* _ASSIGNMENT_: Repeat each entry exactly. Drop every image.

Collected data entries:
[Start of Attachment]
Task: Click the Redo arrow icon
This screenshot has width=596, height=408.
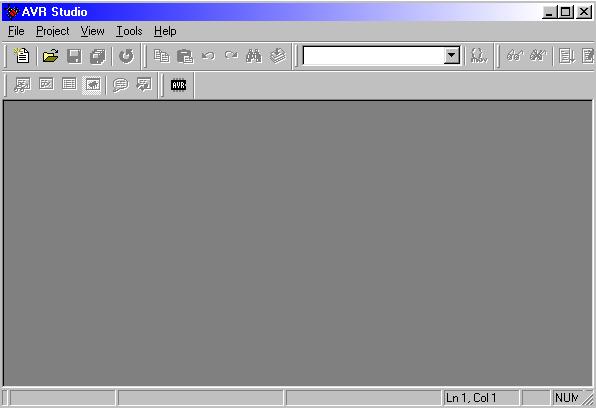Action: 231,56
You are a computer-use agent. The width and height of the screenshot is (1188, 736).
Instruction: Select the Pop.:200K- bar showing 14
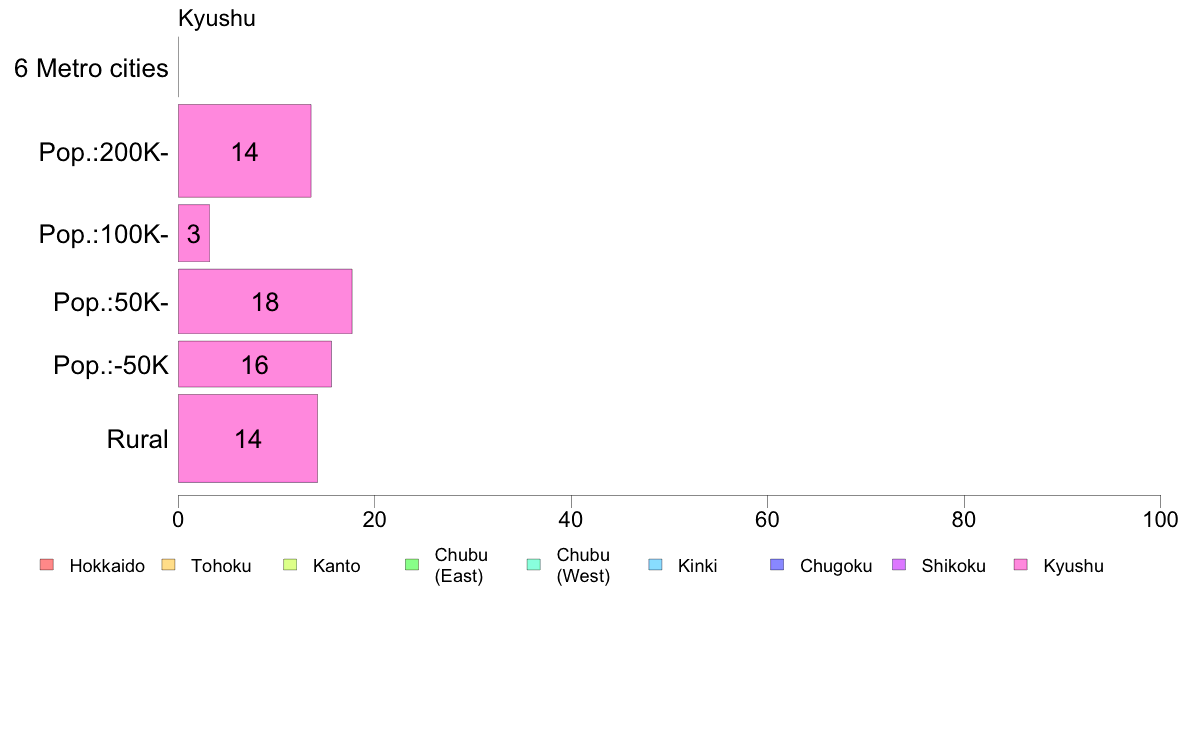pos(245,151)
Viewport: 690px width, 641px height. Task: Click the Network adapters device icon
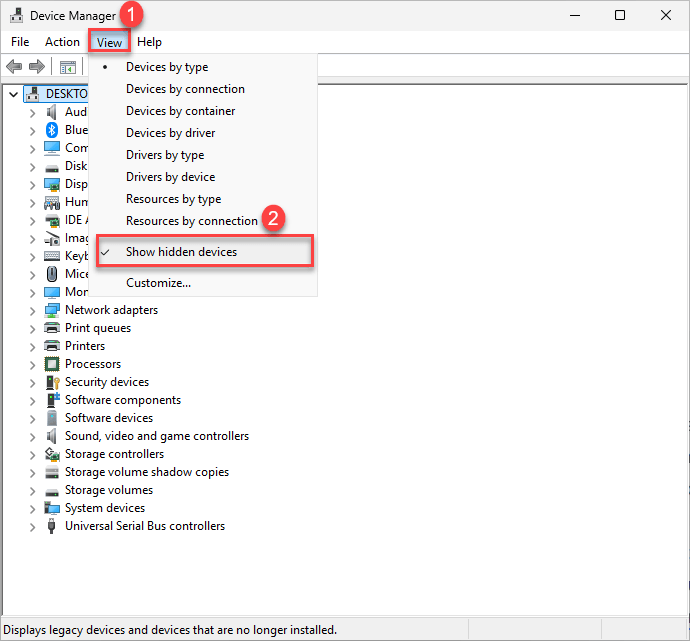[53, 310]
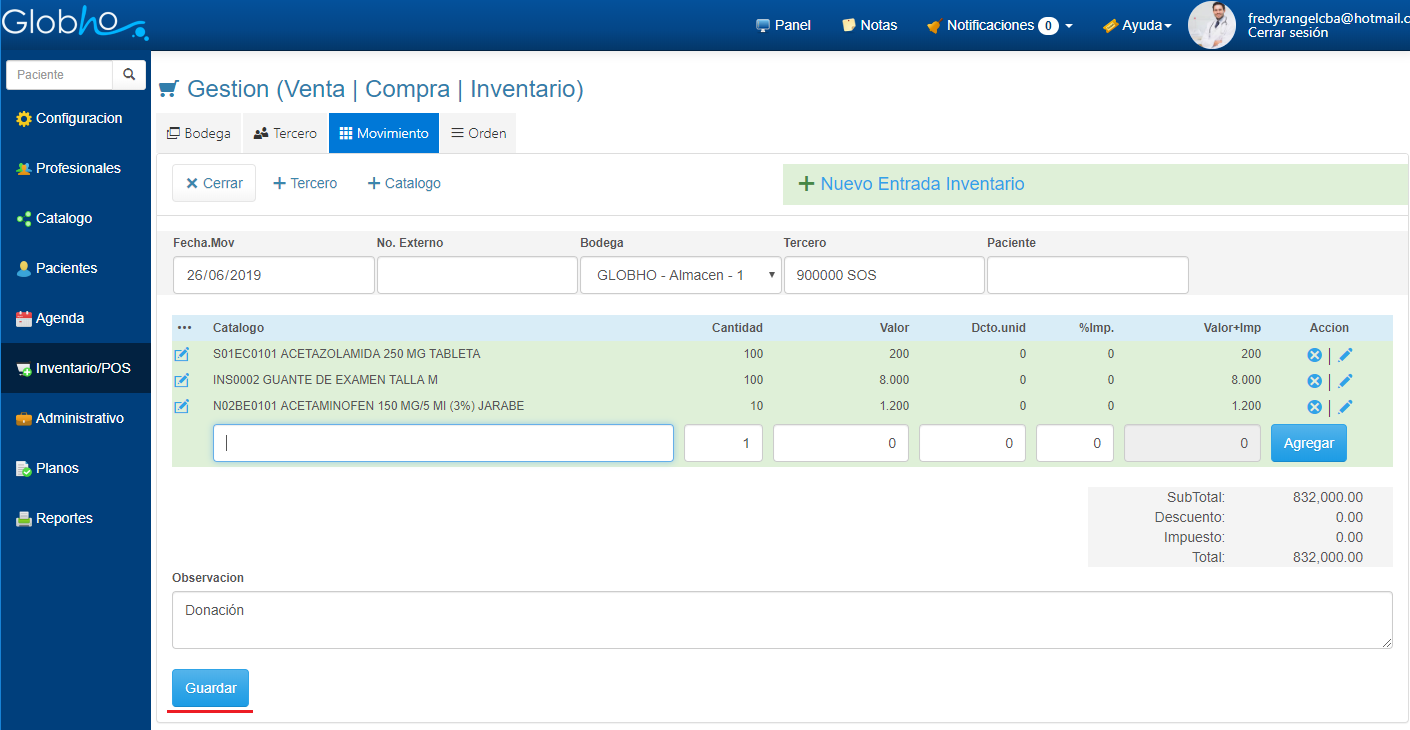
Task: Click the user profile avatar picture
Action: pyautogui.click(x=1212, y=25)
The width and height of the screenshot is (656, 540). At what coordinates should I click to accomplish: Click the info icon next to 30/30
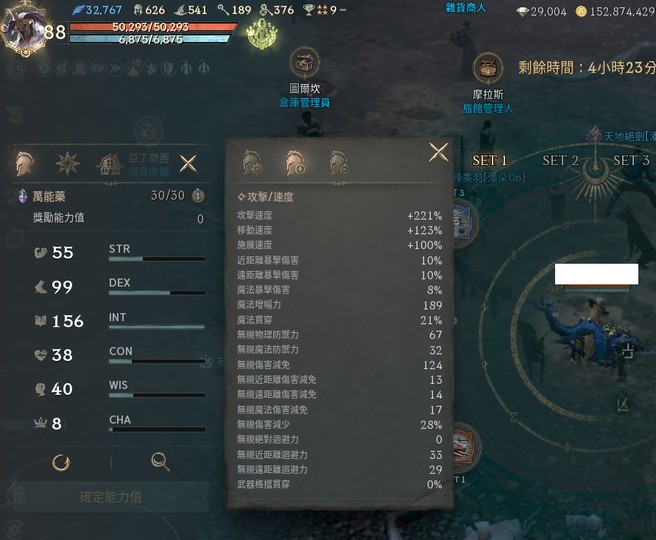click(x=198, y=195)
[End of Attachment]
* _SOLUTION_:
Task: Click the Redo arrow icon
This screenshot has width=596, height=408.
Action: 231,56
You are a computer-use agent. The width and height of the screenshot is (1188, 736).
Instruction: Select the Pop.:200K- bar showing 14
pos(245,151)
Viewport: 690px width, 641px height. Task: Click the Network adapters device icon
[53, 310]
Task: Click the user profile avatar picture
Action: pyautogui.click(x=1212, y=25)
The width and height of the screenshot is (656, 540). At what coordinates should I click to accomplish: Click the info icon next to 30/30
click(x=198, y=195)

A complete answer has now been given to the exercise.